Berlin dementiert Spionageeinsatz
Berichte über eine mutmaßliche Spionageaktion eines deutschen Aufklärungsschiffs vor der syrischen Küste dementierte derweil der Sprecher des Bundesverteidigungsministeriums, Stefan Paris. Zu den genauen Zielen des Einsatzes der "Oker" und einem möglichen Zusammenhang mit den Kämpfen in Syrien wollte er indes keine Angaben machen. Bei der "Oker" handele es sich um ein sogenanntes Flottendienstboot - diese Schiffe seien unbewaffnete "Frühwarn-, Fernmelde- und Aufklärungseinheiten", erklärte Paris. Flottendienstboote der deutschen Marine operieren demnach "seit Jahren auch routinemäßig im Bereich des Mittelmeeres".
Japanische Journalistin getötet
Derweil ist in der hart umkämpften nordsyrischen Stadt Aleppo eine japanische Journalistin getötet worden. Das teilte die Regierung in Tokio mit. Die 45-Jährige hatte jahrelange aus Konfliktgebieten wie Afghanistan und Irak berichtet. Wie die in London ansässige Gruppe Syrische Menschenrechtsbeobachter mitteilte, wurden drei andere Reporter vermisst.
Der berüchtigte Chef des Geheimdienstes der syrischen Luftwaffe, Dschamil Hassan, soll einem Anschlag zum Opfer gefallen sein. Regimegegner berichteten, Hassan sei auf dem Militärflughafen Messe in Damaskus schwer verletzt worden. Man habe ihn in ein Krankenhaus in der russischen Hauptstadt Moskau gebracht, wo ihm die Ärzte aber nicht mehr hätten helfen können.

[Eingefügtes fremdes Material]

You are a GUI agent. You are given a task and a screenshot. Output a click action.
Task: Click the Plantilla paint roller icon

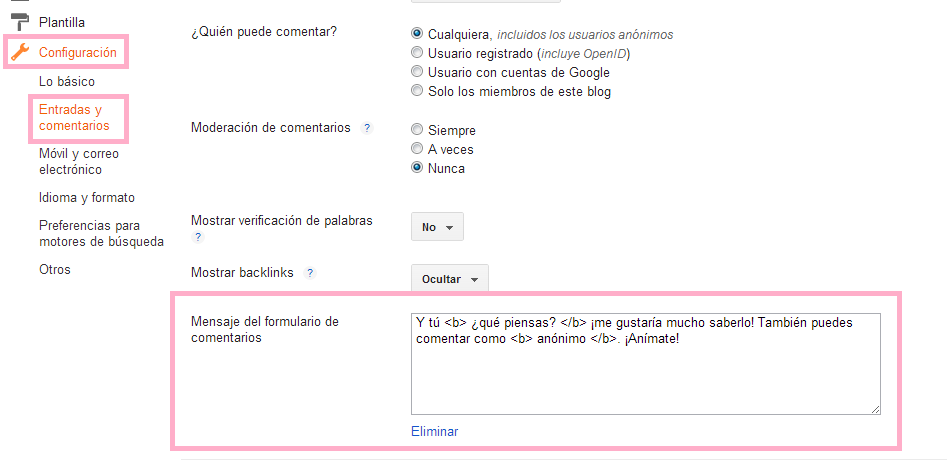pos(19,21)
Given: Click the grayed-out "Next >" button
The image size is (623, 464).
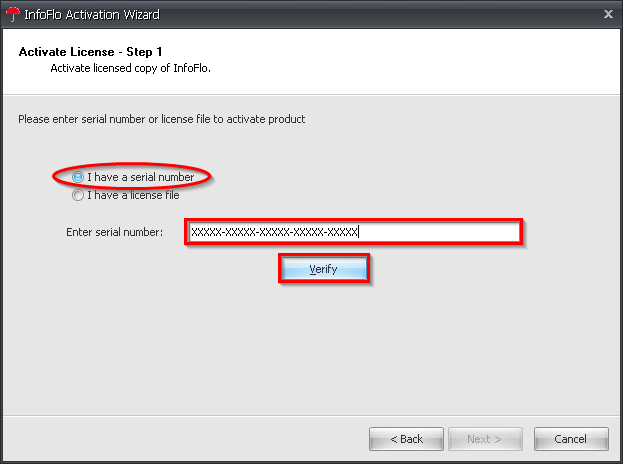Looking at the screenshot, I should click(x=484, y=439).
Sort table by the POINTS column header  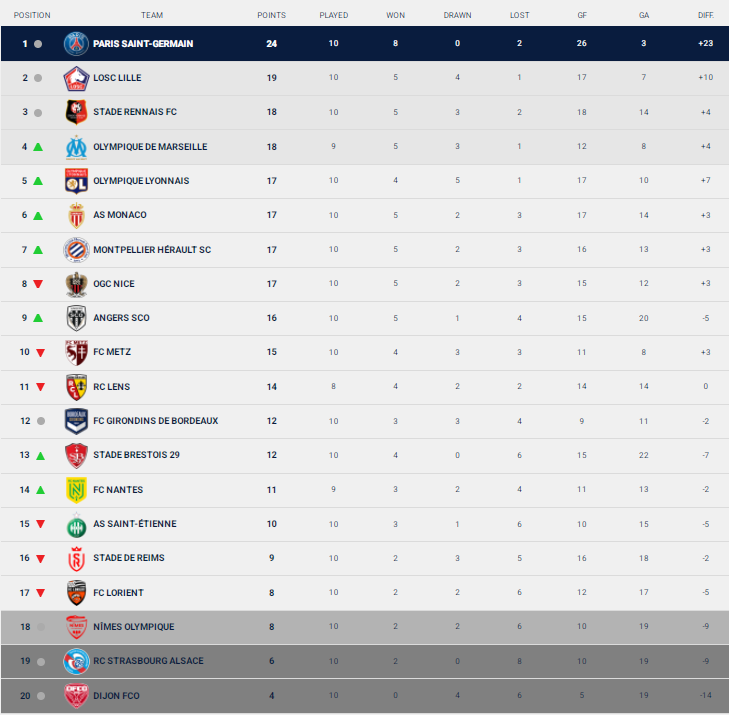point(272,15)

Türkei regt Schutzzonen in Syrien an
Wegen der schnell wachsenden Zahl syrischer Flüchtlinge fordert die Türkei jetzt Vorbereitungen für die Einrichtung von Schutzzonen auf syrischem Boden. Die türkischen Lager könnten nicht mehr als 100.000 Flüchtlinge aufnehmen, zitierte die Tageszeitung "Hürriyet" Außenminister Ahmet Davutoglu. Die Vereinten Nationen könnten Lager auf syrischer Seite der Grenze errichten.
In Damaskus packten unterdessen die letzten Mitglieder der UN-Beobachtertruppe Unsmis ihre Koffer. Der Sicherheitsrat hatte entschieden, das Mandat der im April nach Syrien entsandten Beobachter nicht über Sonntag hinaus zu verlängern. Anstatt wie geplant einen Waffenstillstand zu überwachen, hatte die UN-Truppe hilflos zugesehen, wie das Land immer tiefer im Bürgerkrieg versank.